* _Provided text_
---------------

In addition to the math module, and the float method, an infinity can also be assigned using NumPy’s np.inf constant.

NumPy also follows IEEE 754 standard for storing floating-point numbers, and so the value of np.inf is equal to float("inf") and math.inf. The datatype of np.inf is also float.

NumPy’s infinity constant can also be accessed using several aliases such as np.Infinity, np.Inf, and np.infty.
NumPy also defines separate constants for positive and negative infinities. Positive infinity can be accessed using np.PINF (alias for np.inf), and the negative infinity can be accessed using the constant np.NINF.

import numpy as np
import math
a = np.inf
print(f"value of a = {a}")
print(f"np.inf == float('Infinity') evaluates to {np.inf == float('Infinity')}")
print(f"np.inf == math.inf evaluates to {np.inf == math.inf}")
print(f"dataype of np.inf is {type(np.inf)}")
print(f"np.PINF evaluates to {np.PINF}")
print(f"np.NINF evaluates to {np.NINF}")
print(f"np.PINF is np.inf evaluates to {np.PINF is np.inf}") #alias check

Output:

NumPy also has methods to find out whether a value is an infinity or not. It also has separate methods to check if the value is positive or negative infinity.

b = np.inf
print(f"b = {b}")
print(f"np.isinf(b): {np.isinf(b)}")
print(f"np.isposinf(b): {np.isposinf(b)}")
print(f"np.isneginf(b): {np.isneginf(b)}")
c = np.NINF
print(f"\nc = {c}")
print(f"np.isneginf(c): {np.isneginf(c)}")

Output:

Note that we can also pass NumPy arrays to these methods; it will return an array of boolean values, denoting positions in the array where the value is infinity.

x = np.array([1,8, float("inf"), 10, 99, -math.inf]).reshape((2,3))
print(f"x:\n {x}\n")
print(f"np.isinf(x):\n{np.isinf(x)}\n")
print(f"np.isneginf(x):\n{np.isneginf(x)}\n")
print(f"np.isposinf(x):\n{np.isposinf(x)}\n")

Output:

 

Checking for Positive or Negative Infinity

In some cases, you may want to check if a value is positive infinity or negative infinity specifically. NumPy provides two convenient functions for this: np.isposinf() and np.isneginf().

Here’s an example of how to use these functions:

import numpy as np
positive_infinity = np.inf
negative_infinity = np.NINF
num = 100

print(np.isposinf(positive_infinity)) # True
print(np.isposinf(negative_infinity)) # False
print(np.isposinf(num)) # False

print(np.isneginf(positive_infinity)) # False
print(np.isneginf(negative_infinity)) # True
print(np.isneginf(num)) # False

Conversely, NumPy also has a method called np.isfinite to check if the value is finite or not.

 

Using Pandas with Infinity

Suppose we have a DataFrame with some infinite values, and we want to perform operations on it. Here is an example:

import pandas as pd
import numpy as np
df = pd.DataFrame({
    'A': [1, 2, np.inf],
    'B': [4, -np.inf, 6],
    'C': [7, 8, 9]
})

---------------

* _Entries supplied_

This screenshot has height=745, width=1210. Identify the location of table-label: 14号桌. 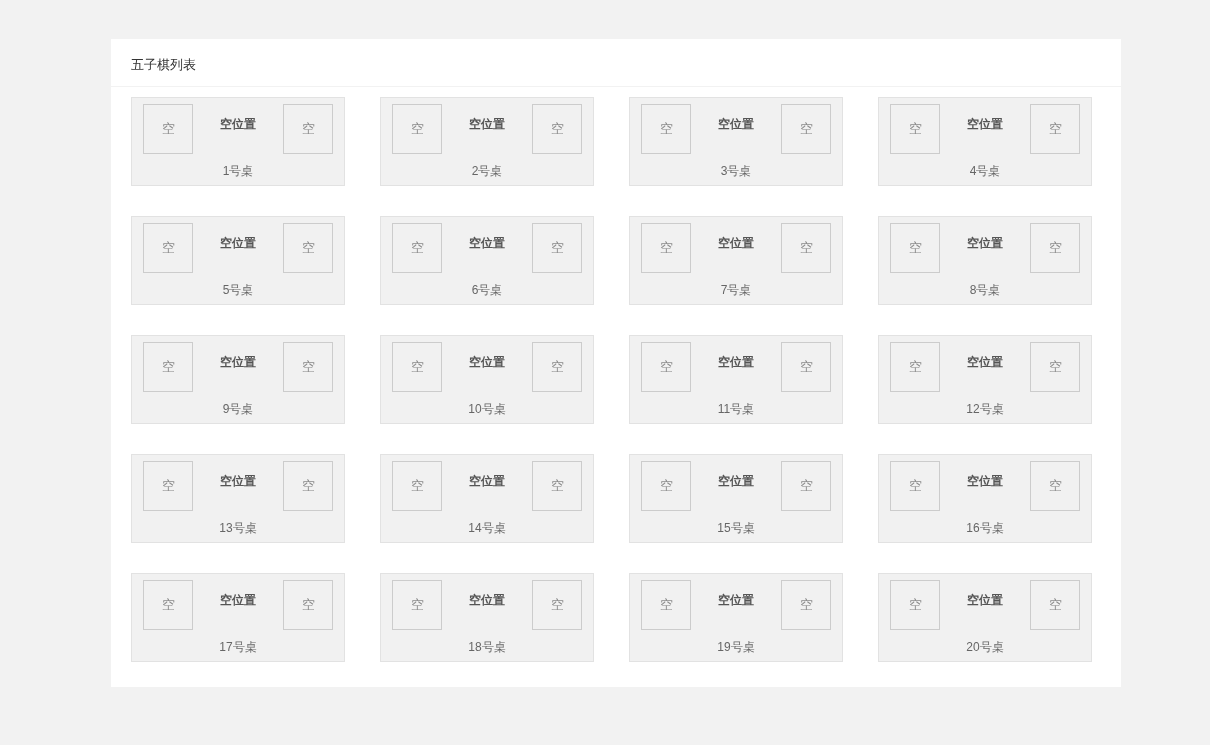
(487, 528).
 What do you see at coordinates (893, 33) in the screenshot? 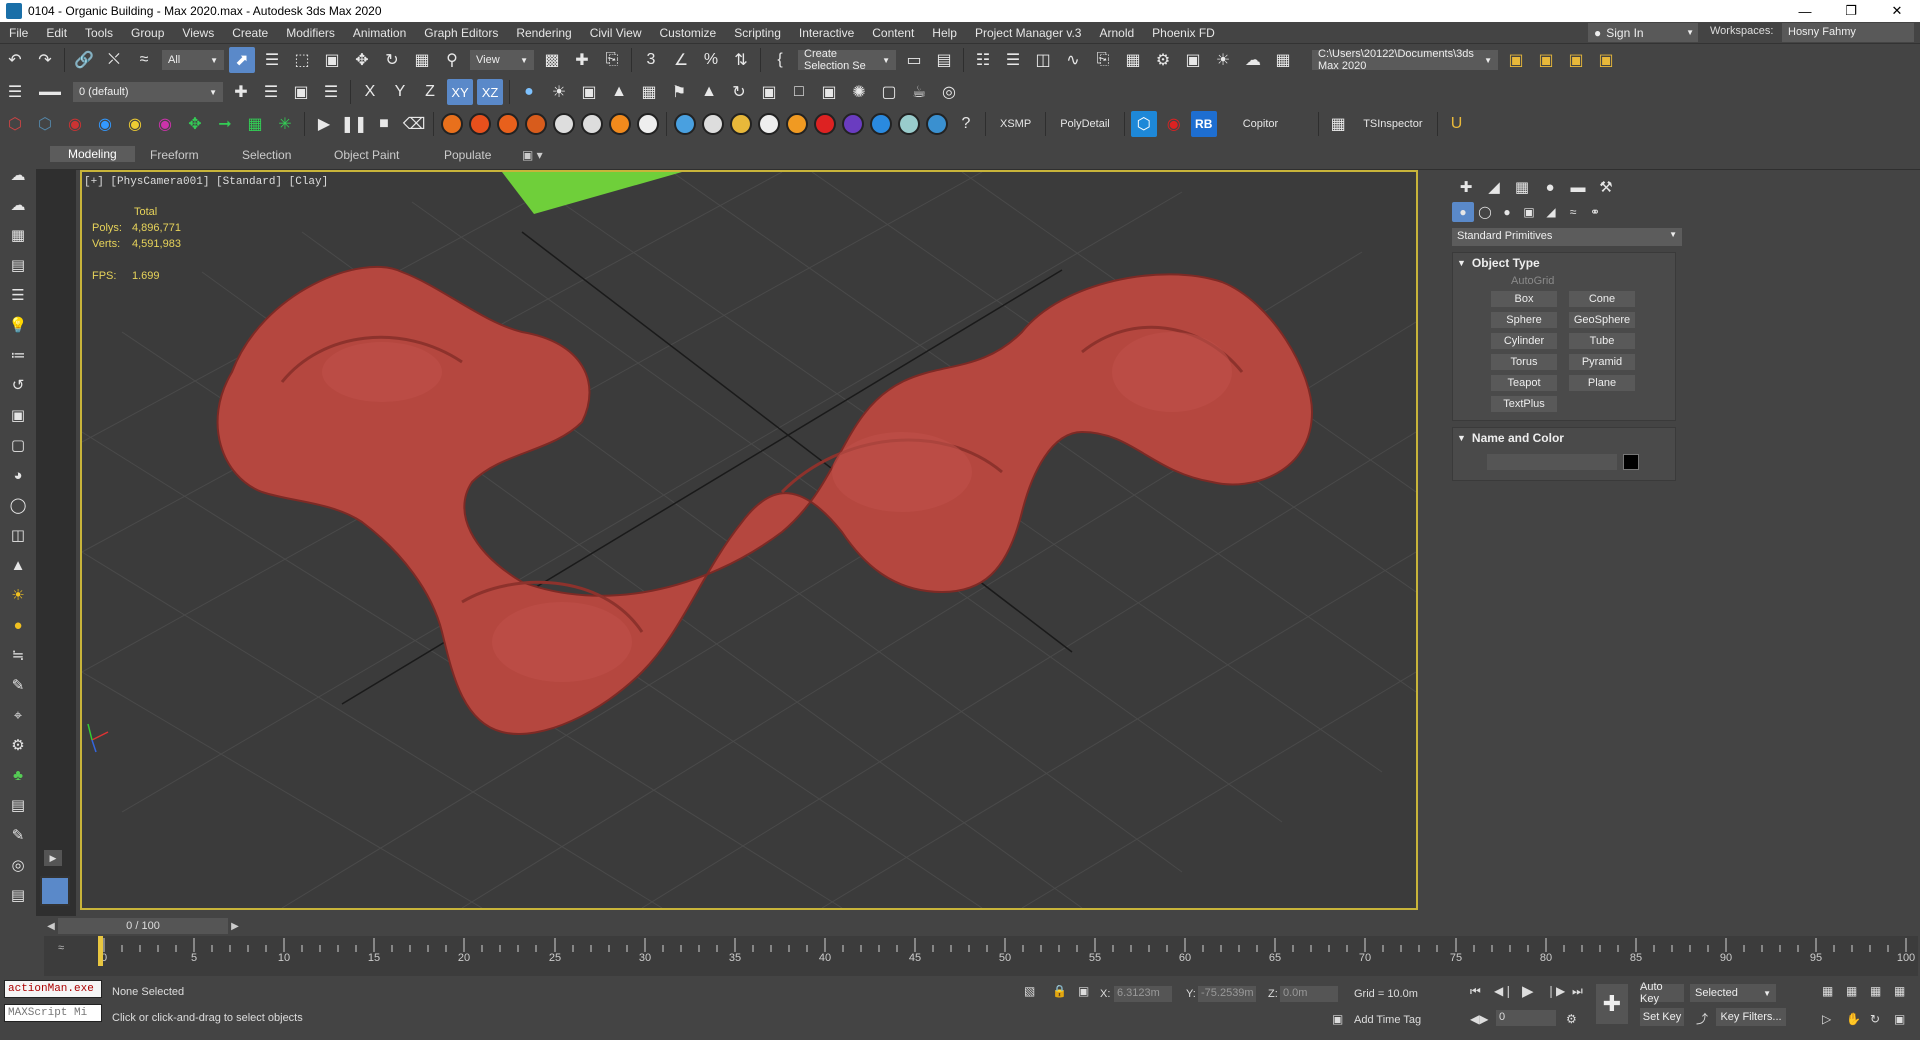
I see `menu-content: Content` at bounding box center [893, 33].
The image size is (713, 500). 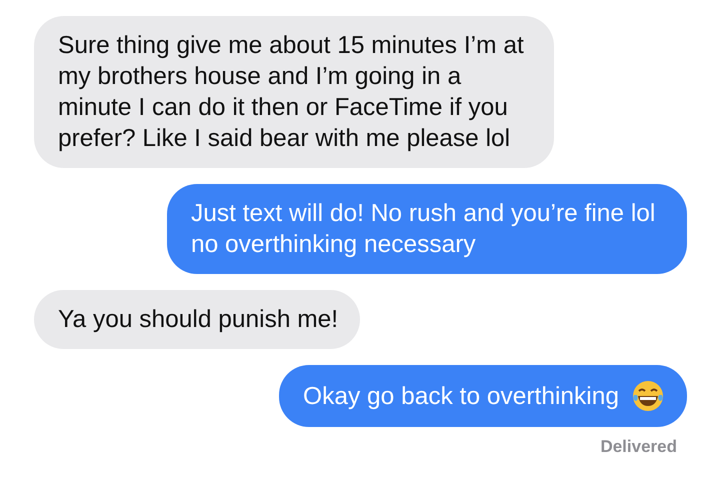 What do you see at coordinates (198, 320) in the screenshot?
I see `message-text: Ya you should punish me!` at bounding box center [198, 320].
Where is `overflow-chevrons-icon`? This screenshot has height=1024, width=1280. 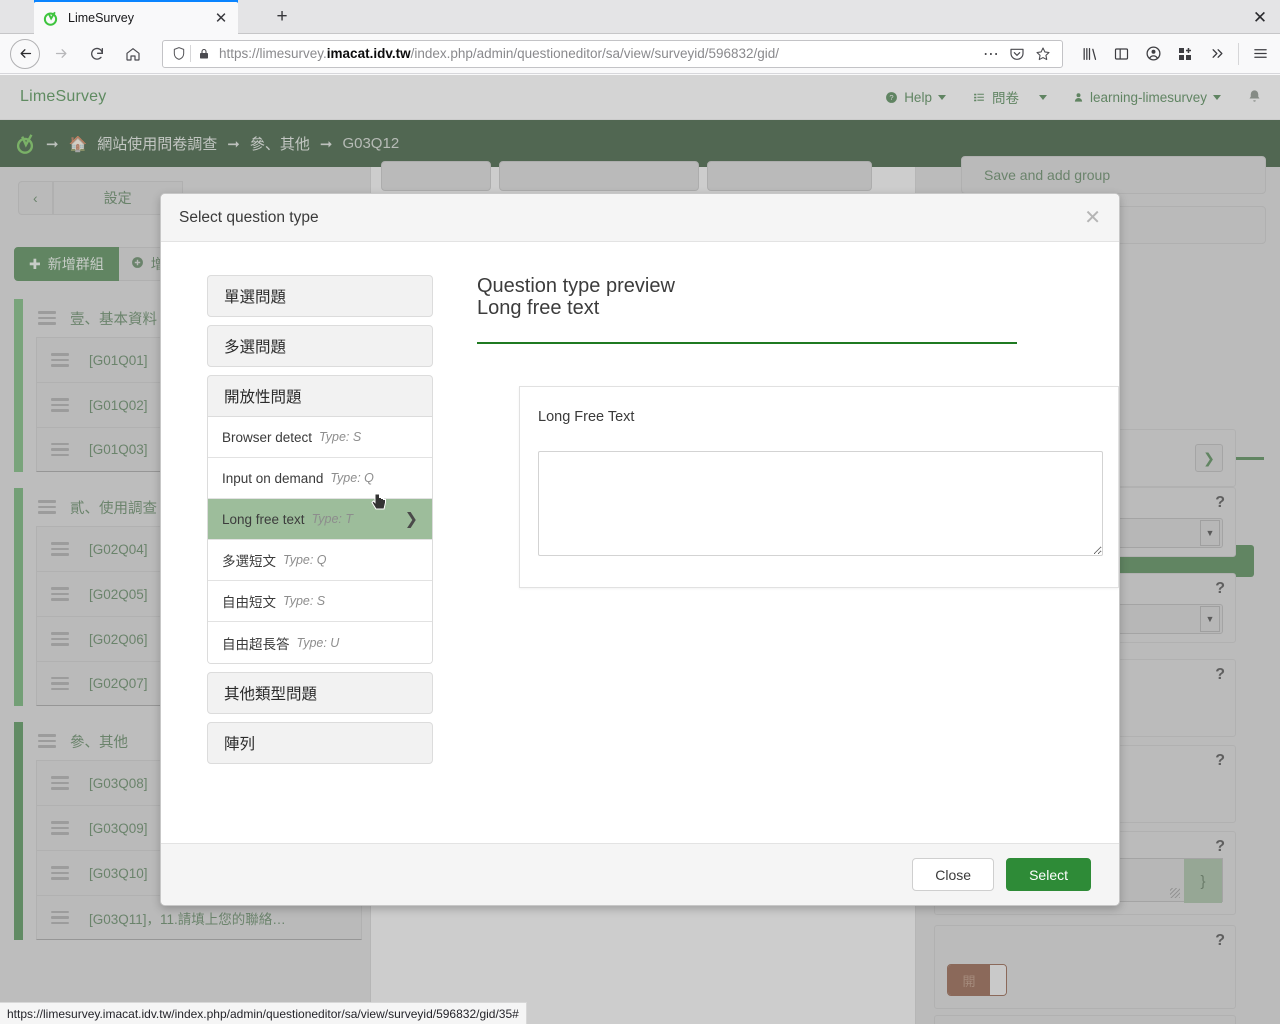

---------------

* _Set of tasks_
1. Answer these from the text on infinity in NumPy:
(a) Which aliases does the text list for NumPy's infinity constant?
(b) What do the infinity-checking methods return when a NumPy array is passed to them?
(c) Which NumPy method checks whether a value is finite?
2. In the text on infinity in NumPy, take the part that opens with the words containing "c = np.NINF" and closes with "10, 99, -math.inf]).reshape((2,3))". Write that part out again, switching "boolean values" to "True/False values".
3. Continue the text on infinity in NumPy and pandas, starting after its last line.

* _Results in order_
1.
(a) np.Infinity, np.Inf, and np.infty.
(b) An array of boolean values marking the positions in the array where the value is infinity.
(c) np.isfinite.

2.
c = np.NINF
print(f"\nc = {c}")
print(f"np.isneginf(c): {np.isneginf(c)}")

Output:

Note that we can also pass NumPy arrays to these methods; it will return an array of True/False values, denoting positions in the array where the value is infinity.

x = np.array([1,8, float("inf"), 10, 99, -math.inf]).reshape((2,3))

3.
print(df)

Output:

     A    B  C
0  1.0  4.0  7
1  2.0 -inf  8
2  inf  6.0  9

Pandas provides the function DataFrame.isin() to check for infinite values:

print(df.isin([np.inf, -np.inf]))

Output:

       A      B      C
0  False  False  False
1  False   True  False
2   True  False  False

The isin([np.inf, -np.inf]) function returns a DataFrame of boolean values that indicate whether a value is infinite.

 

Infinity in Algorithms

Infinity is widely used in computer science algorithms, especially in graph-related algorithms like Dijkstra’s algorithm for finding the shortest path.

The concept of infinity is used to initialize distances between nodes because initially, we do not know the distances, so we assume them to be infinite.
Here is a simplified demonstration of how infinity can be used in Dijkstra’s algorithm:

import math

# Suppose we have the following graph represented as an adjacency matrix
graph = {
    'A': {'B': 1, 'C': 4},
    'B': {'A': 1, 'C': 2, 'D': 5},
    'C': {'A': 4, 'B': 2, 'D': 1},
    'D': {'B': 5, 'C': 1}
}

# Dijkstra's algorithm
def dijkstra(graph, start_node):
    shortest_distances = {node: math.inf for node in graph}
    shortest_distances[start_node] = 0  # The distance of the start node from itself is always 0
    unvisited_nodes = list(graph)

    while unvisited_nodes:
        # Select the node with the smallest distance
        current_node = min(unvisited_nodes, key=lambda node: shortest_distances[node])
        unvisited_nodes.remove(current_node)

        for neighbour, distance in graph[current_node].items():
            new_distance = shortest_distances[current_node] + distance
            if new_distance < shortest_distances[neighbour]:
                shortest_distances[neighbour] = new_distance

    return shortest_distances

# Find the shortest distances from node 'A'
shortest_distances = dijkstra(graph, 'A')
print(shortest_distances)

Output:

{'A': 0, 'B': 1, 'C': 3, 'D': 4}

In the above example, Dijkstra’s algorithm finds the shortest path from the start node to all other nodes in the graph.

Initially, the distances to all nodes are set to positive infinity using math.inf because we assume that we don’t know anything about the graph structure.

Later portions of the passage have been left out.